The Supreme Court has ordered the D.C. Circuit to go back to Rasul for a do-over, based on the justices’ ruling last June in Boumediene v. Bush, which suggested more rights for the detainees than the lower court allowed for. The government’s briefs in this new phase of the case were supposed to be due next week. The Obama DoJ just got an extension until March 12.

Then there are Jose Padilla’s lawsuits, also alleging mistreatment during his confinement and interrogation. One of these suits, brought in South Carolina, is against a group of high-ranking officials, including Rumsfeld. The other one, in California, is against John Yoo, the DoJ lawyer who helped draft the torture memos and, according to Padilla’s briefs, set interrogation policy as well. The South Carolina case has a hearing set for next week. The Obama DoJ hasn’t yet asked for more time.

Some of these cases were never about damages. (Padilla sued for $1. Al-Marri didn’t ask for damages.) They are about disclosure—getting to the bottom of what happened to these men in detention, asking for the documents that would lay out the underlying facts. The Bush administration stonewalled on all of this to the best of its ability. Its DoJ asserted broad privileges over the documents the detainees sought to prove their claims: attorney-client privilege, the state-secrets doctrine, another protection of government work product called the deliberative-process privilege.

Now that the Obama lawyers are in charge, does all of this change? Does the Justice Department continue to represent officials like Rumsfeld and Yoo, with whom it presumably has little sympathy? Does the Obama DoJ settle these suits, with the disclosure of documents as part of the settlement agreement?

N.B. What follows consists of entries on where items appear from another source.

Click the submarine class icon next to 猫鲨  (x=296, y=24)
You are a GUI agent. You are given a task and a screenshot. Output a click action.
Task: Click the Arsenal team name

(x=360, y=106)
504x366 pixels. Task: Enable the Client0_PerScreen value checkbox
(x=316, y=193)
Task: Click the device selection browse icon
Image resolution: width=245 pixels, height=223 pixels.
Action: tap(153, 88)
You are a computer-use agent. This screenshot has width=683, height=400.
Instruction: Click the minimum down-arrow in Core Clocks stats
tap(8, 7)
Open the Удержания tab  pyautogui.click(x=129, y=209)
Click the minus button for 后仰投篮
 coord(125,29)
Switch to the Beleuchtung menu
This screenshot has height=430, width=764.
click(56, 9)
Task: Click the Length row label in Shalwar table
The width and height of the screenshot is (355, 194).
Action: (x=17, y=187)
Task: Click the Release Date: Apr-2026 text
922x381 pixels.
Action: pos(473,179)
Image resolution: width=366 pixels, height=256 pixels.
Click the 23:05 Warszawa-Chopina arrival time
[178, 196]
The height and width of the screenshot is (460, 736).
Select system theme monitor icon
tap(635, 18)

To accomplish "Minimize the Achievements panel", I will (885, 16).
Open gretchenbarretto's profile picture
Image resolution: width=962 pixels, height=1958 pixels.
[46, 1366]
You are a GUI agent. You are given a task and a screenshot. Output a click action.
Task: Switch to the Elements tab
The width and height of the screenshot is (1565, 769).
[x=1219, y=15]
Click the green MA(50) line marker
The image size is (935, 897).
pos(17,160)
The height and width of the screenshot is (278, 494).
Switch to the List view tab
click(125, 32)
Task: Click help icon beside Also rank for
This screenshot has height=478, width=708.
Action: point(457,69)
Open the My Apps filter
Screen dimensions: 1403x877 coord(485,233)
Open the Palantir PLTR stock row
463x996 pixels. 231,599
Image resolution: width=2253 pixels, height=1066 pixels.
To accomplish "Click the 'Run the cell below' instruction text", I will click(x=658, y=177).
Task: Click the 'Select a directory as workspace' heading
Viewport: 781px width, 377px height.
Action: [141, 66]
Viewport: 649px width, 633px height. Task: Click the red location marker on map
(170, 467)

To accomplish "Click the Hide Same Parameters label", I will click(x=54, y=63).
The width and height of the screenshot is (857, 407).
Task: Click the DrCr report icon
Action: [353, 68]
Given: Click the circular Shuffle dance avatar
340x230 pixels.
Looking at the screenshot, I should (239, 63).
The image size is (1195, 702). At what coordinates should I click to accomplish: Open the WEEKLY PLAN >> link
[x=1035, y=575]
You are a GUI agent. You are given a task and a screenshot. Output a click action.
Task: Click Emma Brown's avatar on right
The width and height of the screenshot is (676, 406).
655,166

Or does the new DoJ pre-emptively declassify and release many of the key documents on its own, or at the behest of Congress, which has been impatiently holding on to a series of related subpoenas? Does it waive the broad privileges the Bush administration asserted—in particular cases or as a general matter?

The lawyers who have just arrived at the DoJ are still unpacking their boxes, so it makes sense that they’re not ready to answer all of these questions. They include former Slate contributors who were some of the smartest and fiercest critics of the old regime. Now they’re in the position of writing the closing chapter of Bush’s legal legacy, by deciding what to tell the rest of us. They’re extremely well-chosen for carrying out Obama’s promise of transparency and the rule of law. Airing out the DoJ’s closets, with or without the prod of lawsuits, is the place to start.